SignServer Enterprise Introduction
SignServer is a framework designed to perform different kinds of digital signatures for different applications.
SignServer digitally signs your documents, code, time-stamping, and ePassports. It keeps signature keys secure, and your workflows easy, secure and auditable.
- Code Signing: MS Authenticode, Java including Android APK and Generic.
- Document Signing: PDF, XML, XAdES (BES and T).
- Time-stamping: RFC 3161 and MS Authenticode time stamps, ETSI compliant.
- ePassports: ICAO compliant MRTD signer.
SignServer is a server-side signing server with plug-ins for different signature types. Signature keys are kept secure on the server-side, preferably using a Hardware Security Module (HSM), and users are authenticated to perform signatures online.
One instance of SignServer can host multiple use cases/signers, organizations and users. Multiple Signers and Validators serve all your digital signature needs within one instance of SignServer.
Instead of managing a myriad of distributed signing islands where each team has its own solution, using a central signing solution simplifies administration, improves security and lowers cost.
SignServer is a secure code signing solution that allows you to keep code signing keys protected, and also provides a centrally managed and audited single service for all your code signing needs and allows you to keep code signing keys protected.
SignServer enables different project members or systems to authenticate and share the same protected code signing key and certificate when signing, and also provides audit records of who signed what. SignServer can also control individual code signing keys where only one person is granted authorization.
Most code signing needs are fulfilled by SignServer using different signers and custom plug-ins:
- Authenticode for Portable Executables (PE signing) and Windows Installer (MSI signing).
- Java (JAR signing).
- PGP signing.
- Client-side hashing and construction for Authenticode, JAR, and PGP signing.
SignServer allows signing any digital document and is designed to perform automated signatures and other cryptographic operations on digital documents. SignServer can easily be adapted to customer-specific needs by using plug-ins and supports document signing formats such as PDF (ISO 32000), XAdES-BES, XAdES -T, XMLdSig, CMS/PKCS#7, and Plain (PKCS#1, etc.)
The SignServer PDF signer adds server-generated digital document signatures to PDFs and includes support for visible signatures, different certification levels, and requesting and embedding times-tamp responses, CRLs, and OCSP responses.
The flexible authorization system provides control of who is allowed to sign documents, and the PDF signer is thus ideal for organizationally authenticated documents such as receipts, invoices, regulatory documents and supports long term archival.
Time-stamps are generally used together with eSignatures to provide proof that a document existed before a certain time, and can also be used together with advanced signatures to ensure long-term validation of archives.
SignServer can be used as the time stamp unit within a Time Stamp Authority (TSA) to generate digitally signed time stamps and includes monitoring of time synchronization, offering both RFC 3161 and MS Authenticode time-stamps.

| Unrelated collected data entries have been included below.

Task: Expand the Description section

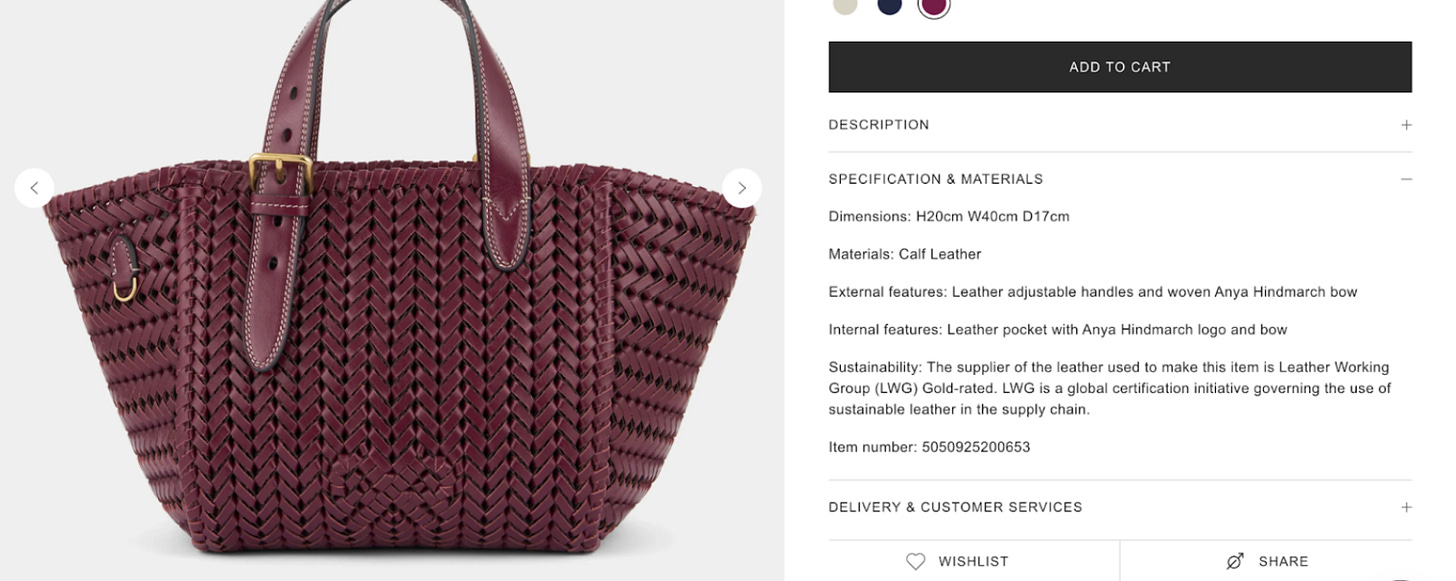Action: click(1120, 125)
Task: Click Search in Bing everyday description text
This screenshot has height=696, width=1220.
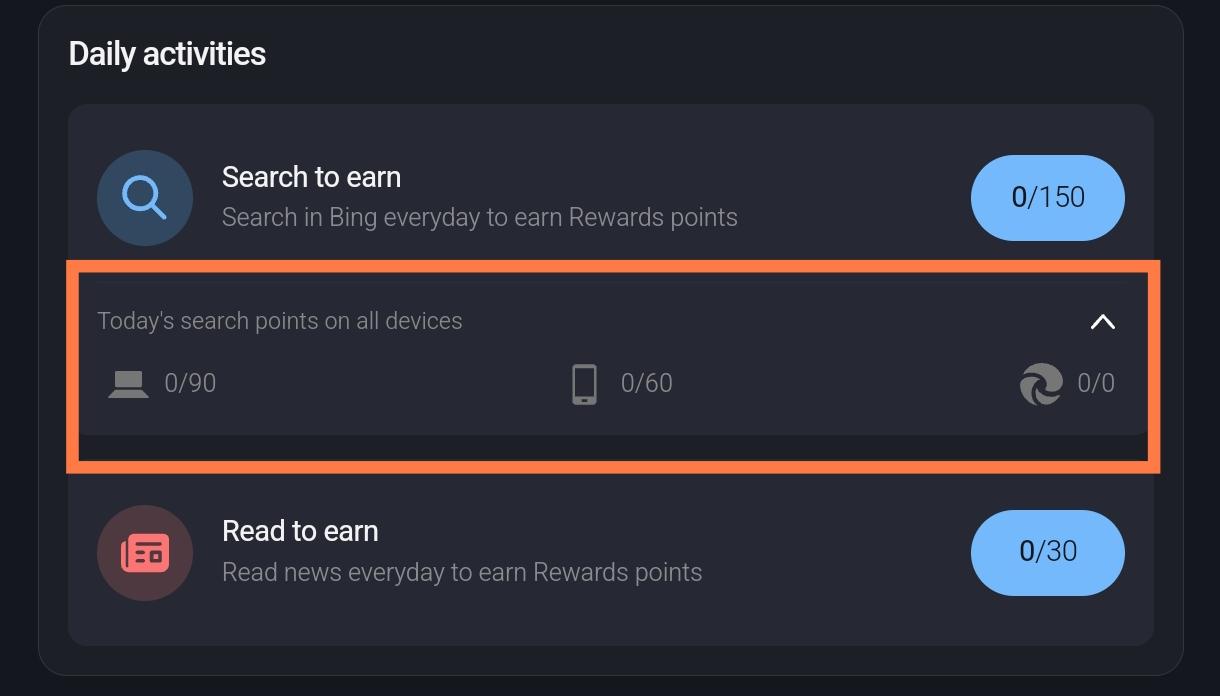Action: [x=480, y=217]
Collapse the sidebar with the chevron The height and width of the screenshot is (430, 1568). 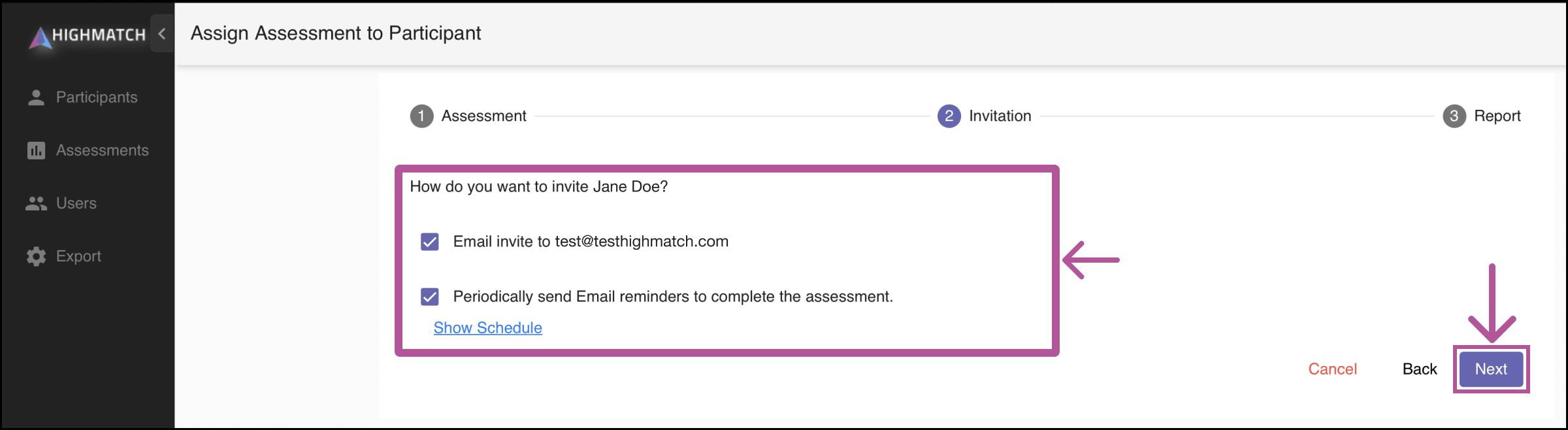[162, 33]
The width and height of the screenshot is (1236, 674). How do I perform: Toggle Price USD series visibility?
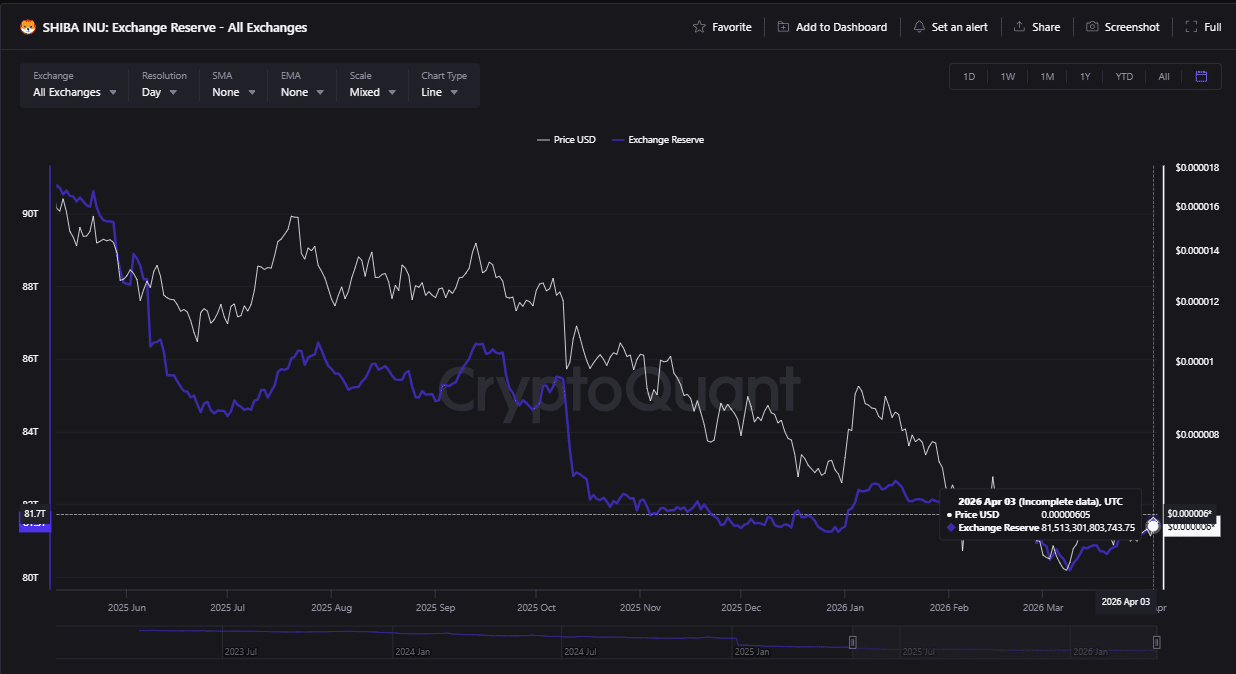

- Configurable time sources.
- qcStatements extension support for Qualified Electronic time-stamps according to the EU Regulation No 910/2014 (eIDAS).
- SignServer TimeMonitor application and modules for monitoring time synchronization in TSA set-ups.
SignServer includes a built-in plug-in for Machine Readable Travel Document (MRTD) signing. MRTD is implemented worldwide within electronic passports mandated by ICAO.
SignServer is used both for MRTD signing and for CSCA master list signing:
- Electronic ePassport document signing (MRTD) compliant with ICAO requirements:
- LDS version 1.8 support.
- Support for limiting the number of signings.
- Support for key usage period.
- Multiple active logical signers with fail-over when the sign limit is exceeded or the key usage period expires.
- Signer suitable for signing ICAO Deviation/Defect Lists.
- ePassport CSCA master list signer compliant with ICAO requirements.
Architecture and Concepts
Internally in SignServer, workers and components are handling the request performing the authentication/authorization or interacting with external components. The configuration and logs can optionally be stored in a database.
SignServer can be managed from the command line, a graphical user interface, or be integrated directly from your application using Web Services. Various development APIs are available to enable custom implementations.
For more information, see SignServer Enterprise Architecture and Concepts.
SignServer supports multiple application servers and standard, high-performance databases. For an overview of SignServer's capabilities and support, with relevant links to documentation and external standards, see SignServer Enterprise Interoperability.